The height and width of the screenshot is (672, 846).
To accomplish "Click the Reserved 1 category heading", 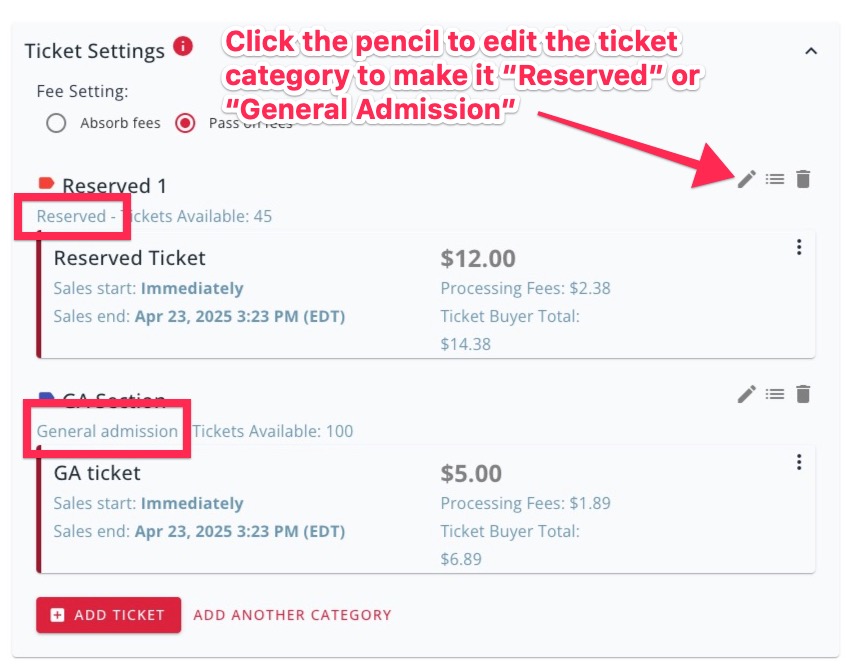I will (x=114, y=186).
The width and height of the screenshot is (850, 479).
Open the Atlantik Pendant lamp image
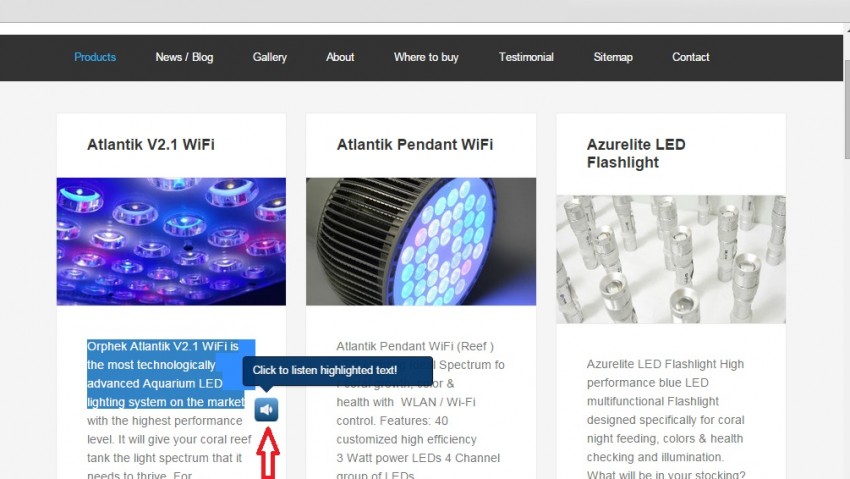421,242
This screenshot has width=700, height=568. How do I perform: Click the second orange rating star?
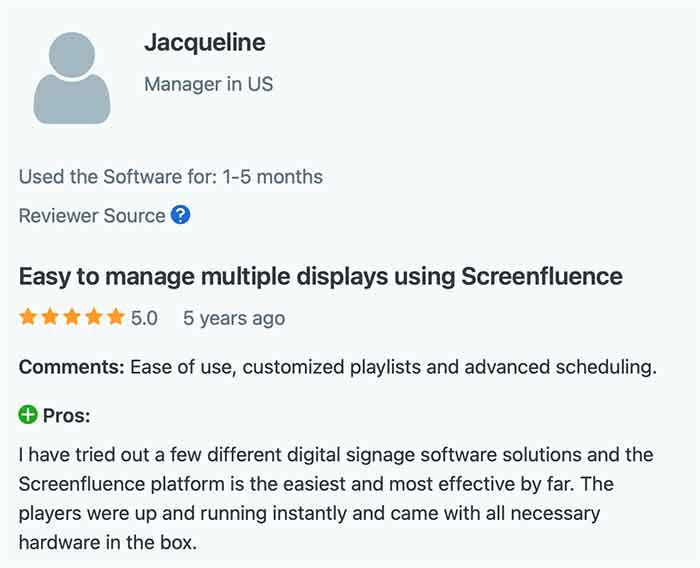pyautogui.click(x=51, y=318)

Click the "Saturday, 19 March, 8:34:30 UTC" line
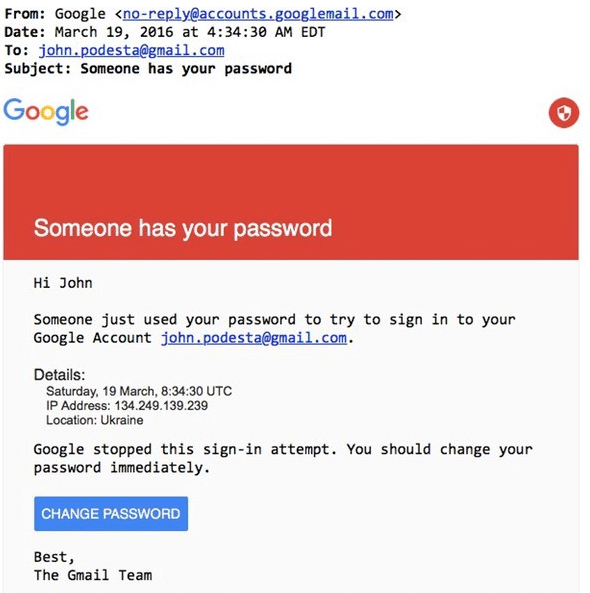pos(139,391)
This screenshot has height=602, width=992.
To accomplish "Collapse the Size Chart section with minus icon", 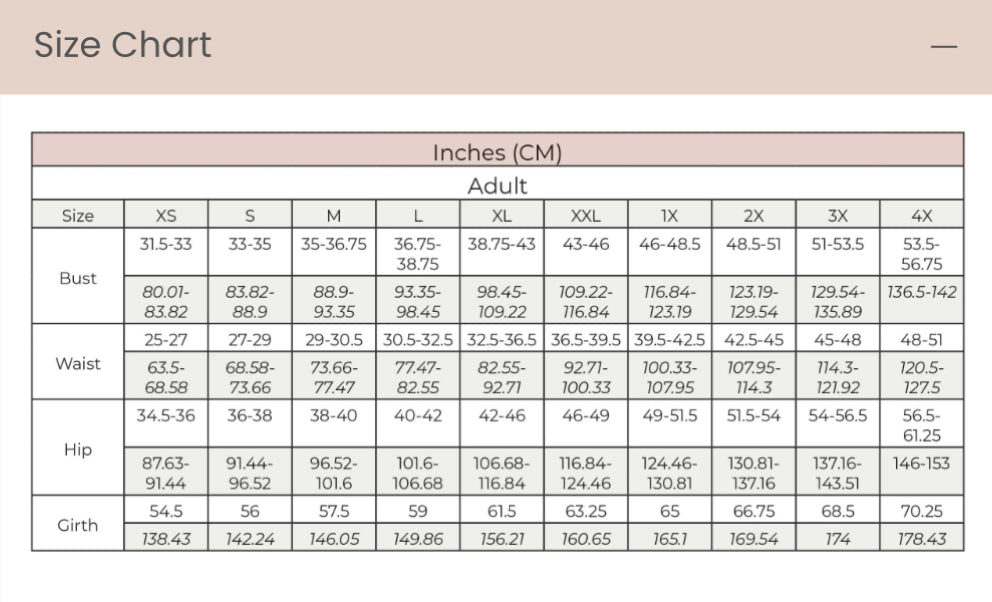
------------------------------------------------
Beginning with the line that contains "This screenshot has width=700, height=568.", write out the remaining lines of the listing above through the last, exactly and only those, without pictures.

| Written solution |
This screenshot has width=700, height=568. How do I perform: Click the second orange rating star?
pyautogui.click(x=51, y=318)

Click the "Saturday, 19 March, 8:34:30 UTC" line
pos(139,391)
This screenshot has height=602, width=992.
To accomplish "Collapse the Size Chart section with minus icon", 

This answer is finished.